## start Document passage

# Any Groomer Recommendations for MetroWest MA?



## rt12345 (Feb 1, 2013)

Hi! I've been lurking on here since we bought our puppy late November/December. 

I noticed that some people have said they are from around the MetroWest area of Boston, so I was hoping someone on here might recommend a groomer. I tried Especially for Pets in Newton, but the groomer was incredibly rude. 

Thank you! 

I've tried to attach a photo of him in his puppy cut.


----------



## atsilvers27 (Jul 5, 2011)

Sorry, I don't have any recommendations, but I love Newton! I grew up in Lexington. Definitely miss my home state Massachusetts! I had an aunt-in-law that used to live in Belmont but she would take her dogs to a self service place.


----------



## krandall (Jun 11, 2009)

rt12345 said:


> Hi! I've been lurking on here since we bought our puppy late November/December.

## end Document passage
## start Data lines

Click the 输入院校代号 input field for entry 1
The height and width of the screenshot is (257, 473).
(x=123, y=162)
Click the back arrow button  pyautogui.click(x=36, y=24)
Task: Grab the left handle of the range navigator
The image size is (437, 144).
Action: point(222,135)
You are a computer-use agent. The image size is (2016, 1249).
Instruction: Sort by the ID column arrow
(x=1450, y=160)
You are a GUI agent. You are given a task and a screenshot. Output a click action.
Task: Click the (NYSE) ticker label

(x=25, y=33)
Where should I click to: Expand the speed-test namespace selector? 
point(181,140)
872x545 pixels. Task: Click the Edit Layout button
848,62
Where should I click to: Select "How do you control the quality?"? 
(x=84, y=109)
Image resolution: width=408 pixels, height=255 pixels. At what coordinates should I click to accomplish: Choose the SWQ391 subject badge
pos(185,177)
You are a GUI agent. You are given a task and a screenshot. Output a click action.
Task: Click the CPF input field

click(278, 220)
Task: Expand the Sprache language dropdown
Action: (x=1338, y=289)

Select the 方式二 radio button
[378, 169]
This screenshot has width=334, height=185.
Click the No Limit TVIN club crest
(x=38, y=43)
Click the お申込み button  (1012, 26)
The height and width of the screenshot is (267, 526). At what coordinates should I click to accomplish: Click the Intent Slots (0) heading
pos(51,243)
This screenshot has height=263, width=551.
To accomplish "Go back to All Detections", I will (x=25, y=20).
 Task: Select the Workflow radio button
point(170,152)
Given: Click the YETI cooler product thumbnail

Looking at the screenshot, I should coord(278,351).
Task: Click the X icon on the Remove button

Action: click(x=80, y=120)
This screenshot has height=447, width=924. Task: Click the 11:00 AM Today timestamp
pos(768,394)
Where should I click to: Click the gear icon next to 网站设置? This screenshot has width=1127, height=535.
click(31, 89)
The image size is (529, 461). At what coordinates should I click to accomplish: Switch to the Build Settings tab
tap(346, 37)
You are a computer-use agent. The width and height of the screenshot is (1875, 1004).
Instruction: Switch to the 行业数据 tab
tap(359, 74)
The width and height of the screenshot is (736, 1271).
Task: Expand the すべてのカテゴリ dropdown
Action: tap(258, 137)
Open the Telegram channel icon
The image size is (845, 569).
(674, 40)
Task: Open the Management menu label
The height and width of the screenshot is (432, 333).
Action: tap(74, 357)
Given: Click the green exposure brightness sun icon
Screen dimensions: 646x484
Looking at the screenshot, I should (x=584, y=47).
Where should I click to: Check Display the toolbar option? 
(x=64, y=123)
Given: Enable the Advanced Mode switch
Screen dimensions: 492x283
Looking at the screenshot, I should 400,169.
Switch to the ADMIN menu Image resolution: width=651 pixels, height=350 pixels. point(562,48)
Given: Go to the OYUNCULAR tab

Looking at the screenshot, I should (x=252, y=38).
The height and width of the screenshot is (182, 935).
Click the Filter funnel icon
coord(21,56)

## end Data lines

§ Jobs
1 – Answer these questions from the forum thread about finding a groomer near Boston:
(a) Which groomer did rt12345 try, and in what town?
(b) Where did atsilvers27 grow up?
(c) In which town did atsilvers27's aunt-in-law live?
2 – In the groomer thread, list every city or town that is named, giving each one only once.
3 – Pick up the forum thread about finding a groomer near Boston where it stops, and keep writing.

§ Answers to the problems
1 –
(a) Especially for Pets, in Newton.
(b) Lexington.
(c) Belmont.

2 – Boston, Newton, Lexington, Belmont

3 –
> 
> I noticed that some people have said they are from around the MetroWest area of Boston, so I was hoping someone on here might recommend a groomer. I tried Especially for Pets in Newton, but the groomer was incredibly rude.
> 
> ...


I think we're too far out for you to want to come to our area, but wanted to say, "hi". We're also in Metrowest, but on the "west" end... In Holliston.


----------



## Missy (Nov 6, 2006)

also in metrowest. I grew up in Newton. We have a great groomer in Ashland. If that is not too far it is called Pet Pals but you must have Josh groom your Havanese. the other groomers including the owners make them look like poodles.


----------



## sandypaws (Aug 8, 2012)

*Groomer in Metrowest*



Missy said:


> also in metrowest. I grew up in Newton. We have a great groomer in Ashland. If that is not too far it is called Pet Pals but you must have Josh groom your Havanese. the other groomers including the owners make them look like poodles.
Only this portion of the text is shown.